Kral'ın Almanya Parlamentosu'nda konuşması neden bu kadar önemliydi?

Kral Charles'ın, taç giyme töreninden önceki ilk ve tek devlet ziyaretini Almanya'ya yapması tesadüf olabilir. Ama belki de yeni bir özel ilişkinin tohumları atılmıştır

Ziyaretinin ikinci gününde Kral, Almanya Federal Meclisi'nde konuşma yapmaya davet edildi; bu onur Kraliçe'ye hiç verilmemişti (AP)

Kral Charles'ın hükümdarlığının ilk devlet ziyaretini Almanya'ya yapması, gerçekleşmemesi gereken türden bir diplomatik kaza. Yine de mutluluk verici bir hal alabilir.

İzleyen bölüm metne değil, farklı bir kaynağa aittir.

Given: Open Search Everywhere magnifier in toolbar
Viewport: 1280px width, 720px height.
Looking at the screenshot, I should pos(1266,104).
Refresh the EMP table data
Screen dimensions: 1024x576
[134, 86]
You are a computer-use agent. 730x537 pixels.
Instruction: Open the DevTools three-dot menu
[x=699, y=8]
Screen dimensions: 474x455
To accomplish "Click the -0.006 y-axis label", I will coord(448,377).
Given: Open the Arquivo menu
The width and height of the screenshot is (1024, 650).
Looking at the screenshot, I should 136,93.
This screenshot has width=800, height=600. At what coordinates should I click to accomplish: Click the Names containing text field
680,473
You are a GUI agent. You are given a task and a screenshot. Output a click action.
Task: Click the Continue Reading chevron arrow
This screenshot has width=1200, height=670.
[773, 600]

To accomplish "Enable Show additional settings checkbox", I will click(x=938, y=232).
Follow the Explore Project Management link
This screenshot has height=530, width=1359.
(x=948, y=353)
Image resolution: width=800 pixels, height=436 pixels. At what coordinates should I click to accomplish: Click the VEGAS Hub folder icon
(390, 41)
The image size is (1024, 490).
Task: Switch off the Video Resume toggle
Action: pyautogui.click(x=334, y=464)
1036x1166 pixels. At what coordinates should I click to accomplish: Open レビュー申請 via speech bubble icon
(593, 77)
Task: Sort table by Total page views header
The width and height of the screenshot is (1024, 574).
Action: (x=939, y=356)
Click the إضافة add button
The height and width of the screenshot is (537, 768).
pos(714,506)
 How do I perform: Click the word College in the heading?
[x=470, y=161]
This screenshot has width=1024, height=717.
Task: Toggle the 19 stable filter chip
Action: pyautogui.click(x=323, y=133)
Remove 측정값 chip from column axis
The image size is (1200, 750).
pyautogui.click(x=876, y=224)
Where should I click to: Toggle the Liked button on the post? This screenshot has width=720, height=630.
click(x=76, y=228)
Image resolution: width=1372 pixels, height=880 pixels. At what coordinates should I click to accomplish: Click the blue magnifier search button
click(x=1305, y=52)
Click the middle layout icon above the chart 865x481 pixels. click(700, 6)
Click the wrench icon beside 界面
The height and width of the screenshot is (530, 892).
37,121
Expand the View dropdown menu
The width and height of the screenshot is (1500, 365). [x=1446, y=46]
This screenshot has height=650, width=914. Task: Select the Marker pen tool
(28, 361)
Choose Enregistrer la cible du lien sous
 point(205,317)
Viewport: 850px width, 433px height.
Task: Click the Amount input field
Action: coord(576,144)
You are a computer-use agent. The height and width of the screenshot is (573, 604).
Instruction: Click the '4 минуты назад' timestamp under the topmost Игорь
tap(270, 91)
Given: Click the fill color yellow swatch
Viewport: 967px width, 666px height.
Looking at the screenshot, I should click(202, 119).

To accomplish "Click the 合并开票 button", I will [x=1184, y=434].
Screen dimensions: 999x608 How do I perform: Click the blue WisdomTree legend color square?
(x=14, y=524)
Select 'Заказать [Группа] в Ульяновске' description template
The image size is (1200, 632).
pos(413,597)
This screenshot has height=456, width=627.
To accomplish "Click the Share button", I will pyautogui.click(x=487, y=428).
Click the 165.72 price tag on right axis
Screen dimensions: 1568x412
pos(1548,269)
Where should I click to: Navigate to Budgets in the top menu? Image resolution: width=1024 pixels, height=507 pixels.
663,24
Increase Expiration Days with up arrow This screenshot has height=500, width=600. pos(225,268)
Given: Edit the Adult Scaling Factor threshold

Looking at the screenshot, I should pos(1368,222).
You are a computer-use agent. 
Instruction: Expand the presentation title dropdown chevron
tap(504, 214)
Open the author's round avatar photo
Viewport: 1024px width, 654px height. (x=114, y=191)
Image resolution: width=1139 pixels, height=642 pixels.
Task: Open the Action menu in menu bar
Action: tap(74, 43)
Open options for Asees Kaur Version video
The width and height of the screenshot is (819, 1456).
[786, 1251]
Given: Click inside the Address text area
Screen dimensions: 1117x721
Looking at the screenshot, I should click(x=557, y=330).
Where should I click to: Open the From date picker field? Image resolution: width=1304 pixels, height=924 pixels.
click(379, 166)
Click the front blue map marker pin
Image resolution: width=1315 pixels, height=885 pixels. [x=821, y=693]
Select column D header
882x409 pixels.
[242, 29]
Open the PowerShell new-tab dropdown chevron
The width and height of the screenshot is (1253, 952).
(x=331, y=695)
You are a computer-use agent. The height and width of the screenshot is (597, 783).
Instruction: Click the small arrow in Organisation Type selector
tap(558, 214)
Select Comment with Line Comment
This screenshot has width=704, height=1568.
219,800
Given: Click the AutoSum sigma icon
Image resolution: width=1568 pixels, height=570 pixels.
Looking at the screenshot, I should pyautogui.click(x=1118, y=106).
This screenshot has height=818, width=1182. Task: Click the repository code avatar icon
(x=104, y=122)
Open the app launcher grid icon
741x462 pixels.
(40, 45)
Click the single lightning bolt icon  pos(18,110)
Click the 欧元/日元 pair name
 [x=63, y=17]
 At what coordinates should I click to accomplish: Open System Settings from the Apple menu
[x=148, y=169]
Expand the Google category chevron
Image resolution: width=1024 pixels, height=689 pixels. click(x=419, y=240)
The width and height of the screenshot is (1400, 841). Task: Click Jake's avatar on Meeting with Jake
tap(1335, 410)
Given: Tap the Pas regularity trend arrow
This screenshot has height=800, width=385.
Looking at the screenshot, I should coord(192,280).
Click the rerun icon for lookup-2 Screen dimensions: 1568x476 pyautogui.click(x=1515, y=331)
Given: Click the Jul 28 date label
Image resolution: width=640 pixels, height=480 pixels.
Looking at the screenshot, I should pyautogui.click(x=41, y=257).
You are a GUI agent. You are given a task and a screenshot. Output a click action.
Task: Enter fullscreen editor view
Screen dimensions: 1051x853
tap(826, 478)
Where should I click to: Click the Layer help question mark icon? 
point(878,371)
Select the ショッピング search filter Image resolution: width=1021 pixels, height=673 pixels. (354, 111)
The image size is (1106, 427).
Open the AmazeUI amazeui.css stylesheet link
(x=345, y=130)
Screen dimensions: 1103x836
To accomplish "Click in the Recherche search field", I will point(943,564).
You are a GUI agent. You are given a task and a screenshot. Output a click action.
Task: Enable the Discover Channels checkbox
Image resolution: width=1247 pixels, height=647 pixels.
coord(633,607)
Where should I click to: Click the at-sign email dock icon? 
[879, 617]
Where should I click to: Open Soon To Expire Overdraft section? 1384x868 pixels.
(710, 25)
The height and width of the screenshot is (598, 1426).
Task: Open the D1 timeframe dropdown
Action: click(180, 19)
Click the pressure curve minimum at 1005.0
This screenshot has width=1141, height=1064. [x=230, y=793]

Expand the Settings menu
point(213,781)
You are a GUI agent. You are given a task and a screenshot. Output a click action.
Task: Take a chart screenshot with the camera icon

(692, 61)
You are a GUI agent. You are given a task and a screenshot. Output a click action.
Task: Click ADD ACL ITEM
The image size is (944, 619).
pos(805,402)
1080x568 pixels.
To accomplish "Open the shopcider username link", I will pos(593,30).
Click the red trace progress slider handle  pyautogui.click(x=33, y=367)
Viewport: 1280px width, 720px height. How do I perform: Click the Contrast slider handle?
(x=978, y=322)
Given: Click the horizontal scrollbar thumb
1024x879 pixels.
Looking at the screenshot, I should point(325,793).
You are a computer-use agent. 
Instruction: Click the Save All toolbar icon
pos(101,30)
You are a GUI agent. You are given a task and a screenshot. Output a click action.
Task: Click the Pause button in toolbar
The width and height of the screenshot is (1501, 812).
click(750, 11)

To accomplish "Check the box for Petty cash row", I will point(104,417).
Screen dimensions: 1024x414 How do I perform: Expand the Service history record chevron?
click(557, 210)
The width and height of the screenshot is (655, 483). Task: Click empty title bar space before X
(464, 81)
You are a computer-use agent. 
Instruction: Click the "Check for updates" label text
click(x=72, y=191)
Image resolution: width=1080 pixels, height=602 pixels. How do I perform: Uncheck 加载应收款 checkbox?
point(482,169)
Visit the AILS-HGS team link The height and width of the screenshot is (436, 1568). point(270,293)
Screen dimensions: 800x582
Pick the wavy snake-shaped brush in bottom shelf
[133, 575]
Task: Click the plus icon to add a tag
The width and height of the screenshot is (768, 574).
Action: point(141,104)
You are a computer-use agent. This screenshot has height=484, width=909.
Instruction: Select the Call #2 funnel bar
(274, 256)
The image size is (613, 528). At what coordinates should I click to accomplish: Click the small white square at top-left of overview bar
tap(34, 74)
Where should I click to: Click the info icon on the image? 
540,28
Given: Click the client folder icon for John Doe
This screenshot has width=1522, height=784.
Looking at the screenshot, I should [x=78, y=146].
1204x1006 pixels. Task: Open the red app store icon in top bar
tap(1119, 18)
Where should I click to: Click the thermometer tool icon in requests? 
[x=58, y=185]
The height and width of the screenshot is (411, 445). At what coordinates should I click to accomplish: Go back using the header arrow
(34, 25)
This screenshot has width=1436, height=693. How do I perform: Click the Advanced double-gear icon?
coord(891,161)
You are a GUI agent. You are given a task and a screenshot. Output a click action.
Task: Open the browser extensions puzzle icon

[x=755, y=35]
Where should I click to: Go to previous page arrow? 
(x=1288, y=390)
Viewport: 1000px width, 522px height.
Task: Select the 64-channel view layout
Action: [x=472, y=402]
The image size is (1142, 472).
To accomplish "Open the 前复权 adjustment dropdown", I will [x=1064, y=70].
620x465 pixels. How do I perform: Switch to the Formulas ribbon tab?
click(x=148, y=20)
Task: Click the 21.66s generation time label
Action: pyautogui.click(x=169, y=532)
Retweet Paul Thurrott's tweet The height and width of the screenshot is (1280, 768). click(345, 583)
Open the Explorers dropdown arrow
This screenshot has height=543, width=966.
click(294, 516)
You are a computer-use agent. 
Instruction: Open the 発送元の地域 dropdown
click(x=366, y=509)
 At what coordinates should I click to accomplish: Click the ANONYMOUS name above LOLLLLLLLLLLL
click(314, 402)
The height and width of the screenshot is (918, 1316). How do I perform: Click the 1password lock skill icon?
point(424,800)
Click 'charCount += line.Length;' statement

Kral, esasen Fransa ve Almanya'ya "çifte" ziyaret yapmayı planlamıştı. Bu, Brexit'in ardından hem Avrupa Birliği'yle (AB) ilişkileri düzeltmeye başlama hem de bu iki ülkenin Birleşik Krallık (BK) için birincil önem taşıdığı (ama tarih, coğrafya ve savunma bağları nedeniyle Fransa'nın küçücük bir avantajı olabilir) sinyalini verme amacıyla tasarlanmış, dikkatli bir düzenlemeydi.

Sonra Fransa çekildi. Ya da en azından Emmanuel Macron doğru bir şekilde, özellikle de program Versay'da resmi kıyafetli bir devlet ziyafeti içerdiğinden, emeklilik yaşını yükseltme çabalarının tetiklediği kargaşa ortamının başarılı bir devlet ziyareti için pek de elverişli olmadığına karar verdi.

Bu noktada Almanya ziyaretinin de yeniden planlanması gerekip gerekmediği üzerine, Manş Denizi'nin bu tarafında saray ve hükümet arasında acilen yapılan görüşmeleri hayal etmek zor değil. Kral'ın Berlin'de gördüğü sıcak karşılama, devam etme kararını fazlasıyla haklı çıkarıyor.

fazla oku

Bu bölüm, konuyla ilgili referans noktalarını içerir. (Related Nodes field)

Almanya, Brandenburg Kapısı'ndaki resmi karşılamayla başlayarak, yeni Kral için elinden geleni yapmaya çoktan hazırdı. Almanya'nın bölünmesi ve yeniden birleşmesinin sembolü olan Brandenburg Kapısı, ilk kez bir devlet ziyaretinin arka planını oluşturdu. Ziyaretinin ikinci gününde Kral, Almanya Federal Meclisi'nde (Bundestag) konuşma yapmaya davet edildi. Bu onur, 4 devlet ziyaretinin hiçbirinde Kraliçe'ye verilmemişti. Kral konuşmayı yaptı; dahası konuşmasını Almanca yaptı ki bu, bir saygı işareti olmasının yanı sıra Windsor Hanedanı'nın Alman kökeninin kamusal alanda tanınmasının nadir bir örneği.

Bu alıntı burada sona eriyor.